Community action saw hundreds block the detainment of two Indian men

Positive Action in Housing (PAIH) says it is considering legal action against the Home Office for “casting aspersions” on two Indian nationals detained in Glasgow as illegal immigrants.

Lakhvir Singh and Sumit Sehdev were released from Border Force detention after campaigners swarmed around the van in which they were held, preventing it from leaving Kenmure Street in Pollokshields on Thursday.

Demonstrators blocked the vehicle for several hours, with one even lying underneath its axles, before police released the pair on public safety grounds.

The charity's director Robina Qureshi said: "The Home Office have referred to these men as illegal.

"Well they are wrong, and we are now investigating legal action against the Home Office for casting such aspersions.

"The term illegal in this context is part of the hostile environment. It's not appropriate to use it for people who have lived in the UK for several years and are part of a community.

"The men now have legal representation and are in the process of trying to regularise their status.

"The fact that they had no active legal representation before means they were left vulnerable."

Jelina Berlow Rahman, a lawyer instructed to represent Singh, said he has been in the country since 2008 and "has a right to a private life, a family life".

She added: "It was evident the number of people who came together, that was his community, that was neighbours, that was his friends - the majority of people knew him."

Qureshi added: "Dawn raid vans have no place going into communities dragging innocent people from their homes. They are not, categorically not, criminals."

First minister Nicola Sturgeon denounced the attempted deportation, branding it “dangerous” and “unacceptable.”

“I disagree fundamentally with Home Office immigration policy but even putting that aside, this action was unacceptable,” she wrote on Facebook.

“To act in this way, in the heart of a Muslim community as they celebrated Eid, and in an area experiencing a COVID-19 outbreak was a health and safety risk.

“Both as MSP (Member of Scottish Parliament) and as FM (First Minister), I will be demanding assurances from the UK government that they will never again create, through their actions, such a dangerous situation. No assurances were given — and frankly, no empathy shown — when I managed to speak to a junior minister earlier.”

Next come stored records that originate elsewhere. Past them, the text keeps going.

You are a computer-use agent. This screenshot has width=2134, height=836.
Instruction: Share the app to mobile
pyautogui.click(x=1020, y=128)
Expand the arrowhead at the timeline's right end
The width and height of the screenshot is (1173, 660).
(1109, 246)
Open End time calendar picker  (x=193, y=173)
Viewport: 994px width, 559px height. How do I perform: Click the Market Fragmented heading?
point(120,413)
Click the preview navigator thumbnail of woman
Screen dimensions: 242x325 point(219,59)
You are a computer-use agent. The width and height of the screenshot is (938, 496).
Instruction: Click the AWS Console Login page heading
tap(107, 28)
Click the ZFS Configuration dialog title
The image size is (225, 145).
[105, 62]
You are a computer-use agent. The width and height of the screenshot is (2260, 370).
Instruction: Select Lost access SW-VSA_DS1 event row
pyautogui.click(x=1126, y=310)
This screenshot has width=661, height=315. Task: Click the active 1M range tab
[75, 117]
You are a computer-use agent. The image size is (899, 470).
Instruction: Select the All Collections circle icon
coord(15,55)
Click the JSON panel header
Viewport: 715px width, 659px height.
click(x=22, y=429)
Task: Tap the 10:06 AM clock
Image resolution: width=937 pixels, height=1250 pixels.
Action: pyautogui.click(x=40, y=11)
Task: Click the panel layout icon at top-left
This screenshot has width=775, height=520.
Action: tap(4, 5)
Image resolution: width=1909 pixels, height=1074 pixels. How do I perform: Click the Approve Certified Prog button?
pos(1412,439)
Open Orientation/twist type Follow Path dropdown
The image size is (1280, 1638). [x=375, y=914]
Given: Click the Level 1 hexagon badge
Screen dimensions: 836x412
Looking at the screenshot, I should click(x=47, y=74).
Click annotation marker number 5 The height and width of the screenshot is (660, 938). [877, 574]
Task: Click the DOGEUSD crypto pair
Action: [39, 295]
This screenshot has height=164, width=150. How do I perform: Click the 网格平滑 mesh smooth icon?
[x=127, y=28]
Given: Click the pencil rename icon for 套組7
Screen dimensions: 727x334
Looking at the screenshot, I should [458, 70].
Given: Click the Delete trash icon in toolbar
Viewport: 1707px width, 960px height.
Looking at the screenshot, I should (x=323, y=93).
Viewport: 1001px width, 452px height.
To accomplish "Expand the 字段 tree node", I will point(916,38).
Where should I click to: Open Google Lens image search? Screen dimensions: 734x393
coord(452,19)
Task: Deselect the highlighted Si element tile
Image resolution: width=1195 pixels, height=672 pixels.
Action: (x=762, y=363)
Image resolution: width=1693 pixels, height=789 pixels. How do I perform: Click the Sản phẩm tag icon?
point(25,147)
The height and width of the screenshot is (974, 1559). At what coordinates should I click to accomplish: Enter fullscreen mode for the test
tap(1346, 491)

She added: “I am proud to represent a constituency and lead a country that welcomes and shows support to asylum seekers and refugees.”

Mohammad Asif, director of the Afghan Human Rights Foundation, was among the hundreds of neighbors protesting against the action.

“We are here against the hostile environment created by the Tories and the British state,” Asif said. “The same people who ran from British and American bombs are in the back of the van right now and are about to be deported.

“It is on Eid, you know. The guys are not even allowed to pray. How do you do that in a democratic society? It is a sad day.”